_WHAT THE TASK REQUIRES_
In the records below, reproduce exactly the lines from the one containing "Given: Click the" through the one containing "Click the words 'footsteps of' in tweet", both included, and omit the pictures.

_MATERIAL FOR THIS EXERCISE_

* * *

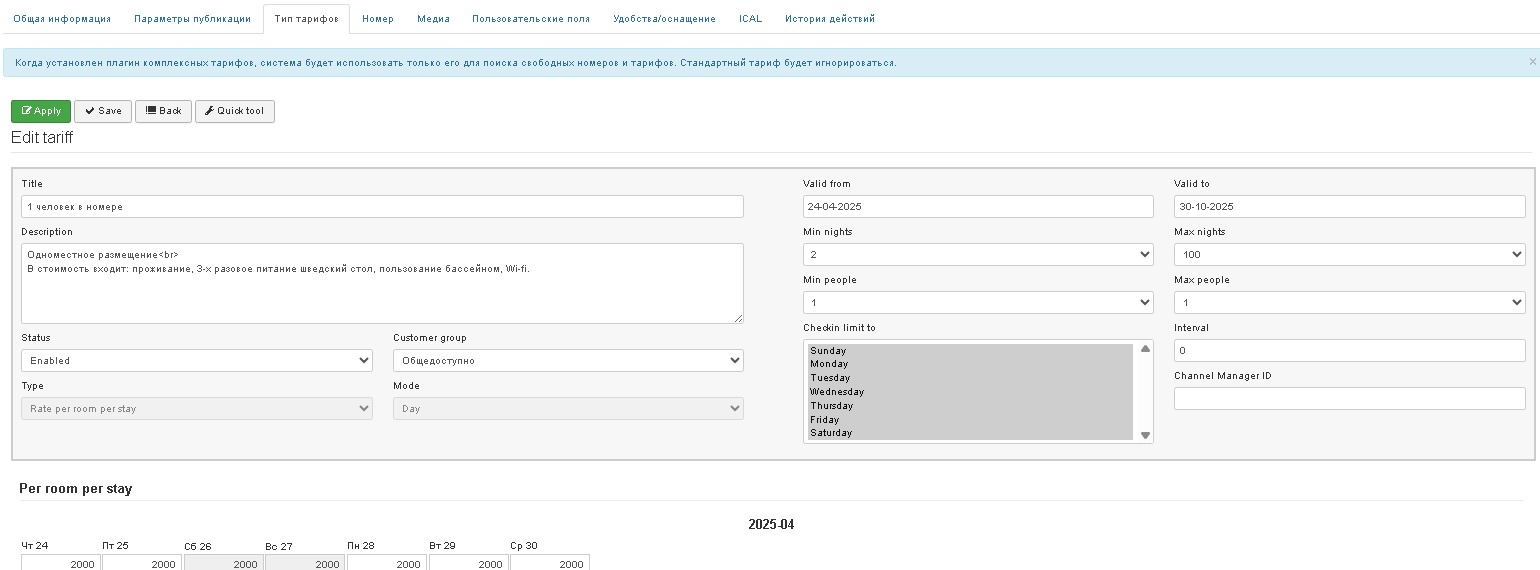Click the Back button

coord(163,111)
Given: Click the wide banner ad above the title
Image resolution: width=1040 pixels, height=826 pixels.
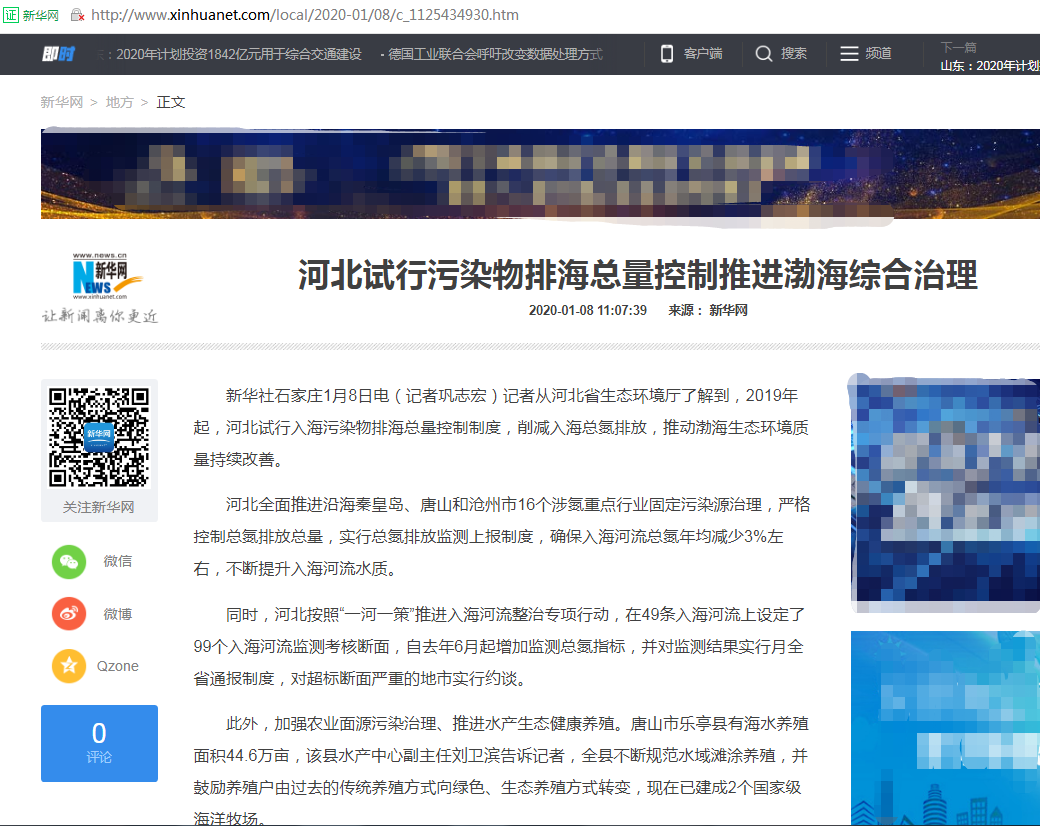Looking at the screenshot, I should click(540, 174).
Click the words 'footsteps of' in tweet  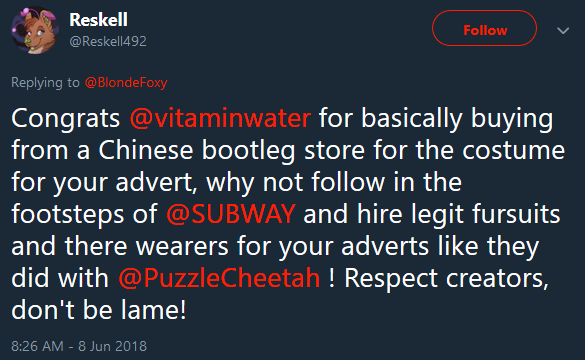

* * *

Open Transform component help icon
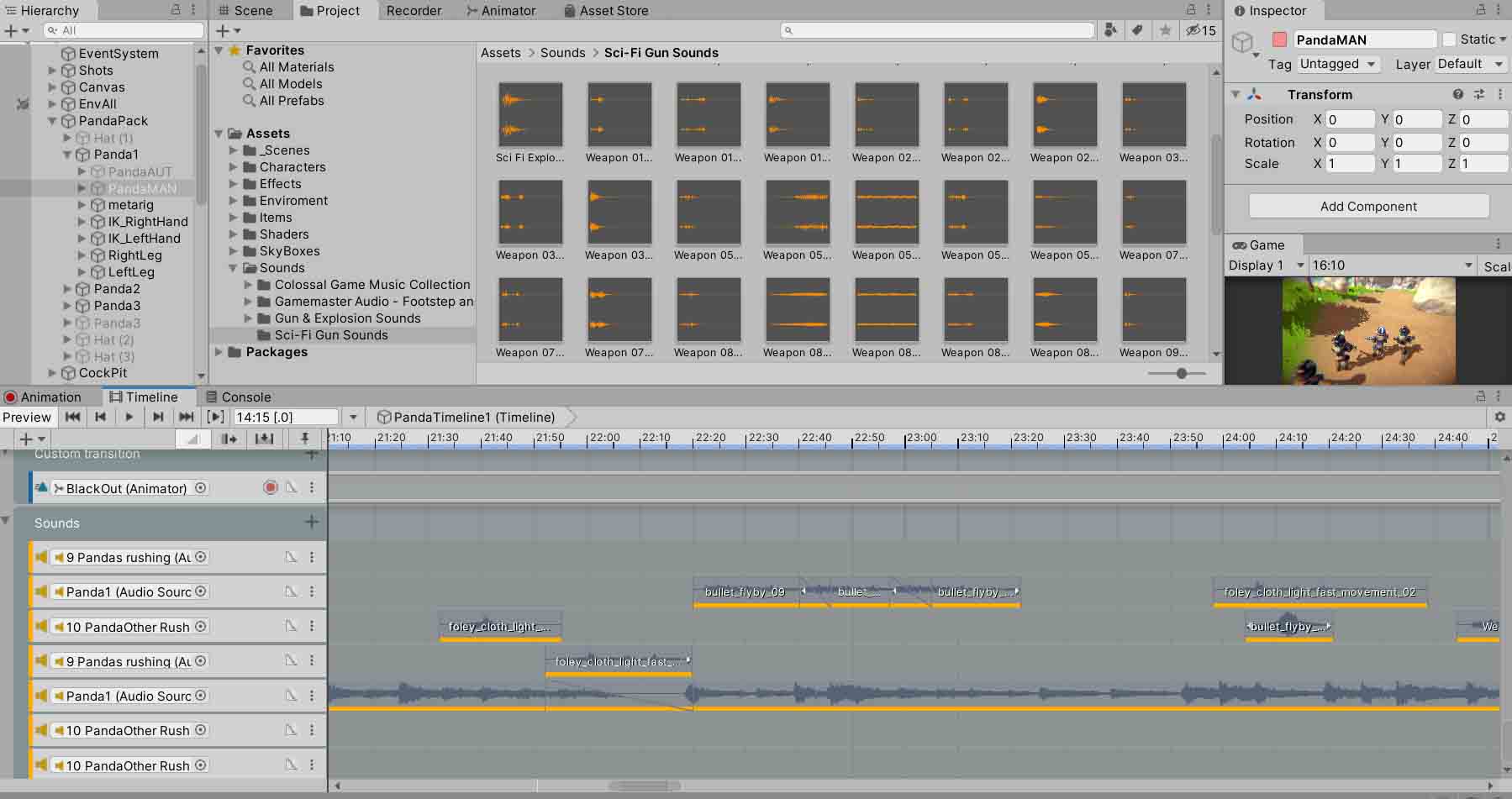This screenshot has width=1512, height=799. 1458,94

* * *

_ANSWER FOR THIS EXERCISE_
Given: Click the wide banner ad above the title
Image resolution: width=1040 pixels, height=826 pixels.
Looking at the screenshot, I should click(540, 174).
Click the words 'footsteps of' in tweet  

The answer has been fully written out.